Article Text
Abstract
Background Self-administered questionnaires such as the International Physical Activity Questionnaire (IPAQ) have been widely used to assess physical activity (PA): in cohort studies to estimate the impact of PA on long term health outcomes; and in randomised controlled trials (RCTs) of PA interventions. Accelerometry is increasingly being used to measure PA but we are not aware of any data assessing whether accelerometry and questionnaires give similar results in PA trials. The PACE-UP trial provides such data.
Methods The PACE-UP cluster RCT compared a pedometer-based walking intervention, by post (n = 339) or with nurse support (n = 346) to usual care (n = 338). Participants wore an accelerometer at baseline and 12 months, giving total weekly minutes of moderate-to-vigorous physical activity (MVPA) in ≥10 minute bouts (accelerometer MVPA). IPAQ was completed for the same seven days, giving total weekly minutes of moderate+vigorous activity in ≥10 minute bouts (IPAQ MVPA) and total weekly minutes of walking in ≥10 minute bouts (IPAQ walking).

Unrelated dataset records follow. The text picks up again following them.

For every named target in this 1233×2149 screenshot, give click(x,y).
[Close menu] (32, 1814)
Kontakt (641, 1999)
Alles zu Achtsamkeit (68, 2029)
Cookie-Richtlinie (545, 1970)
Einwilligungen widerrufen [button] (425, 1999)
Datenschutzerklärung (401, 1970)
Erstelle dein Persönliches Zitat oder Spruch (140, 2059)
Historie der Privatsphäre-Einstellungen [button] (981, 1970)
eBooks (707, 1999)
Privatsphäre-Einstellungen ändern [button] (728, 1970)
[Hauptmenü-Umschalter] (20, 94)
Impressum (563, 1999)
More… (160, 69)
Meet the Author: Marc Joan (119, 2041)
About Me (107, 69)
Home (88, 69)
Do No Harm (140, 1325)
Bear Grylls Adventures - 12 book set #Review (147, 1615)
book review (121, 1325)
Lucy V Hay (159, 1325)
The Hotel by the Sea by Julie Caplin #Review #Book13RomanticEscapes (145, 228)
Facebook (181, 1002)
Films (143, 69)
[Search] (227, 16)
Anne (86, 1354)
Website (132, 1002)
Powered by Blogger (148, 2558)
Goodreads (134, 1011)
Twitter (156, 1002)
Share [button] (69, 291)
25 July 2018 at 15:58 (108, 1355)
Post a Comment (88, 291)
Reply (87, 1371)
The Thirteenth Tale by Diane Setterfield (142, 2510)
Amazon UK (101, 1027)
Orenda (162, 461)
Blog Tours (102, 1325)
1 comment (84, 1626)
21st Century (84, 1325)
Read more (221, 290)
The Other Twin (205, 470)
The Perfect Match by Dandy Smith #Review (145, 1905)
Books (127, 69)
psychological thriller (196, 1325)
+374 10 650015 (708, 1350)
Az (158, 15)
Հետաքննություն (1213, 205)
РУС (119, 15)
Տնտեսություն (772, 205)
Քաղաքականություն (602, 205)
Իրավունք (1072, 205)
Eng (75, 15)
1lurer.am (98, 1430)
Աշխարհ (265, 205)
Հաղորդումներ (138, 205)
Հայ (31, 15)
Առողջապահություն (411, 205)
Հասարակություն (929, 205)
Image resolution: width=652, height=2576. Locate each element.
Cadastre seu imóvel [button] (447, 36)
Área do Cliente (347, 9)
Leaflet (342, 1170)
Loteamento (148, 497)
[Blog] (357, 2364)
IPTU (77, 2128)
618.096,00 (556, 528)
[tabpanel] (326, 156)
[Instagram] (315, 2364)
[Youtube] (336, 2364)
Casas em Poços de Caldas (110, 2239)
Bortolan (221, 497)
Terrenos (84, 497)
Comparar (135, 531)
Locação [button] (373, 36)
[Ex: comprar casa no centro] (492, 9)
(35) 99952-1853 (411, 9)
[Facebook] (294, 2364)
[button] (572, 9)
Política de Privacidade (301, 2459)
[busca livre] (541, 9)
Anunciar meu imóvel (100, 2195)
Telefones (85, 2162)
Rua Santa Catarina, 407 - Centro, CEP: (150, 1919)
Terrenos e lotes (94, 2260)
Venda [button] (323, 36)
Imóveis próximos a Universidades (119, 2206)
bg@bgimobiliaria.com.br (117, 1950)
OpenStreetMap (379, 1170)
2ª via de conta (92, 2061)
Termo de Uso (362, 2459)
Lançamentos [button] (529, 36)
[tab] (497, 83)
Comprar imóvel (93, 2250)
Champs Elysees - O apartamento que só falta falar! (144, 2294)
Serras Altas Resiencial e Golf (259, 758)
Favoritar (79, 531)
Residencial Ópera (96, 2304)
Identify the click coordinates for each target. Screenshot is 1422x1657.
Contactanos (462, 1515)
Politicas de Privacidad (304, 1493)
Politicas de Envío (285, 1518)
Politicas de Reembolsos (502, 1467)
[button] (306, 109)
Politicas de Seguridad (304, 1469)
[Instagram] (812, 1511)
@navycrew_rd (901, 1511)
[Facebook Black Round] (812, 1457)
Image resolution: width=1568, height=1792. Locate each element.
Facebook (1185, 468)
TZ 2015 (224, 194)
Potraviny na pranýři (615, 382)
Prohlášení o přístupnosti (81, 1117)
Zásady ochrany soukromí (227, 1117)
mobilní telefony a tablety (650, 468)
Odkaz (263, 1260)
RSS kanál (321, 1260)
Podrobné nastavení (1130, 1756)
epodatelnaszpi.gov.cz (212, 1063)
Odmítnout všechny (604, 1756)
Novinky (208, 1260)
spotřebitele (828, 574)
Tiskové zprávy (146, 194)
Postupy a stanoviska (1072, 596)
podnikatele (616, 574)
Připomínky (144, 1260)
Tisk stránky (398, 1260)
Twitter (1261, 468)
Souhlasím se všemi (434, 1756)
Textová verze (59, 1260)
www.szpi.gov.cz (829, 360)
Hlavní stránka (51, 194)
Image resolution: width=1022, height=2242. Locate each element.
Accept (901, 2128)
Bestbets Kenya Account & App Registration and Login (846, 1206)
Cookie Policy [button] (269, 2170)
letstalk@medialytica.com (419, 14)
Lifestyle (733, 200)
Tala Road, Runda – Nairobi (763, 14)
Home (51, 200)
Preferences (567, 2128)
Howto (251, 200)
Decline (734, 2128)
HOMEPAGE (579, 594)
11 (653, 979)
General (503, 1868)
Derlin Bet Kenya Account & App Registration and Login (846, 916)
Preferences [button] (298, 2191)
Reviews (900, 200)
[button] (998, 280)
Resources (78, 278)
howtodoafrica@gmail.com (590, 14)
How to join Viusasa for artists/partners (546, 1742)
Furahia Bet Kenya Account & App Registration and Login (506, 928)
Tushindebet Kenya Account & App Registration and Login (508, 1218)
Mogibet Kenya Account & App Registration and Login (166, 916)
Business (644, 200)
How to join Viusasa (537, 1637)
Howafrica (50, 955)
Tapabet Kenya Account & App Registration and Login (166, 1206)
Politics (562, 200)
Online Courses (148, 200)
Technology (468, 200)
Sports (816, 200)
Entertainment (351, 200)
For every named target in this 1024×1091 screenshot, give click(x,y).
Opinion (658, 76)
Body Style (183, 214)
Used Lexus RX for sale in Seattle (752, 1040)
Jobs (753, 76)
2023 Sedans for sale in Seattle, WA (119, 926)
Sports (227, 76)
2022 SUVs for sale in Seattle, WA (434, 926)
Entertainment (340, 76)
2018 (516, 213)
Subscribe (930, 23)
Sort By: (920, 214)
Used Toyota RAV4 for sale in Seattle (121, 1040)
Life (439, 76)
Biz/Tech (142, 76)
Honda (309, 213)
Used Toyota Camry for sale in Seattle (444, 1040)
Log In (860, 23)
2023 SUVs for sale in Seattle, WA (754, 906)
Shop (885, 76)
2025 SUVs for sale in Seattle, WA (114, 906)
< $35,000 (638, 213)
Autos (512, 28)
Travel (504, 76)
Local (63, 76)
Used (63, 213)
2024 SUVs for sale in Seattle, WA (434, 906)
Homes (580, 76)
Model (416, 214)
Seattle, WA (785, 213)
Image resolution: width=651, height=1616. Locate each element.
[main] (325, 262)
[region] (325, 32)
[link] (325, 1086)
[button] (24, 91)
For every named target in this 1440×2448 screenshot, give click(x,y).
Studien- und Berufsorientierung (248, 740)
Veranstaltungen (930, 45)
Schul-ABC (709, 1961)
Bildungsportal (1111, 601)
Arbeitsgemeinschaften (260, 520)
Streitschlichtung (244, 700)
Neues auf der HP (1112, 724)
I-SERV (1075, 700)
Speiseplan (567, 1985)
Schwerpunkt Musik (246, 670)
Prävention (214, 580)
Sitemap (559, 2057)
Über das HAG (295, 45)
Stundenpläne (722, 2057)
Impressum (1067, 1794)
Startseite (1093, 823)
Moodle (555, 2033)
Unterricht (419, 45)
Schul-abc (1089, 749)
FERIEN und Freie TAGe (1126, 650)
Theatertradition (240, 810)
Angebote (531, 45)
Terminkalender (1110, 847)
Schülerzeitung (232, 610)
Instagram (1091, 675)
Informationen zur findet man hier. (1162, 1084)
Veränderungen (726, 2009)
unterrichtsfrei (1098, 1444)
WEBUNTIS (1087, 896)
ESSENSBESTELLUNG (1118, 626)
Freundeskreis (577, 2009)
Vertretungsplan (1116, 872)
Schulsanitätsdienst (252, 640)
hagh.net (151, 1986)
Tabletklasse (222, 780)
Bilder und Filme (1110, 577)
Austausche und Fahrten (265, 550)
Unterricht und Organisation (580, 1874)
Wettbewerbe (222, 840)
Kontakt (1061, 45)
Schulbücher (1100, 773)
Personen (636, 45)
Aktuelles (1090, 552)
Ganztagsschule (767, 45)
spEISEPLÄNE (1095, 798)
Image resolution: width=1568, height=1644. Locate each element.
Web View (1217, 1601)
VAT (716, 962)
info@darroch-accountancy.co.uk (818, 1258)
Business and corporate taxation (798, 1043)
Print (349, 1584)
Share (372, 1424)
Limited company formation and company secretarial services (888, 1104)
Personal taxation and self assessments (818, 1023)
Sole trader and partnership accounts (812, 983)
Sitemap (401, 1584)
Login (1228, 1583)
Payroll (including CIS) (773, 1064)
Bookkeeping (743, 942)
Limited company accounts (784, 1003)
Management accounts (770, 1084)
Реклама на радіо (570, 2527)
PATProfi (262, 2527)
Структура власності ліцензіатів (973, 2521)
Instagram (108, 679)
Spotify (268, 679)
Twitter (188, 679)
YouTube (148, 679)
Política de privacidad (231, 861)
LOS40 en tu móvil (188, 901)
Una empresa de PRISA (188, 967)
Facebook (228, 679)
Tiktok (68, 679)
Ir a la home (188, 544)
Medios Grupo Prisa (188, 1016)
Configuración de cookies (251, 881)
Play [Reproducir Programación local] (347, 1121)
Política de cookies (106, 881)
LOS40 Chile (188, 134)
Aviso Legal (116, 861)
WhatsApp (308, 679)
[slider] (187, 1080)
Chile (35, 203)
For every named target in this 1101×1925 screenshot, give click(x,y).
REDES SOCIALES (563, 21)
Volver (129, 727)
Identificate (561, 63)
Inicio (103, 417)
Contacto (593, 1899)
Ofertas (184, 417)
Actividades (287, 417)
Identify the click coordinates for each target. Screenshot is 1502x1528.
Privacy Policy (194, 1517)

Baseline accelerometer MVPA was compared with baseline IPAQ MVPA and IPAQ walking. Treatment effects were estimated as change in PA from baseline to 12 months for each outcome measure.
Results At baseline (N = 807), objective PA from accelerometry was lower than self-reported PA from IPAQ: mean weekly minutes 99 (s.d. 104) accelerometer MVPA, 173 (s.d. 278) IPAQ MVPA and 314 (s.d. 308) IPAQ walking. Agreement between accelerometer and IPAQ measures was low: IPAQ MVPA r2 = −0.006 (p = 0.87), IPAQ walking r2 = 0.18 (p < 0.001). At 12 months (N = 614), both intervention groups had significantly increased their accelerometry MVPA compared with control: postal group 42 (95% CI 23,62) minutes/week and nurse group 43 (23,63). IPAQ walking also showed increases at 12 months: postal group 68 (17,118) and nurse group 54 (4,105). However, IPAQ MVPA showed non-significant decreases compared with control: postal group −11 (−65,44) and nurse group −49 (−103,6).
Conclusion The trial results depended on the outcome measure used. IPAQ MVPA found non-significant decreases in MVPA in the intervention groups, possibly explained by participants learning to assess and differentiate different PA levels. In contrast, IPAQ walking provided the largest estimate of treatment effects, but with considerably less precision than accelerometry estimates. The PACE-UP intervention was designed to increase walking so it is unsurprising that the intervention groups reported more walking at follow-up and also that they overestimated their increase. We conclude that using accelerometry as an objective measure both reduces bias and increases precision compared to questionnaires, when estimating the benefits of PA interventions.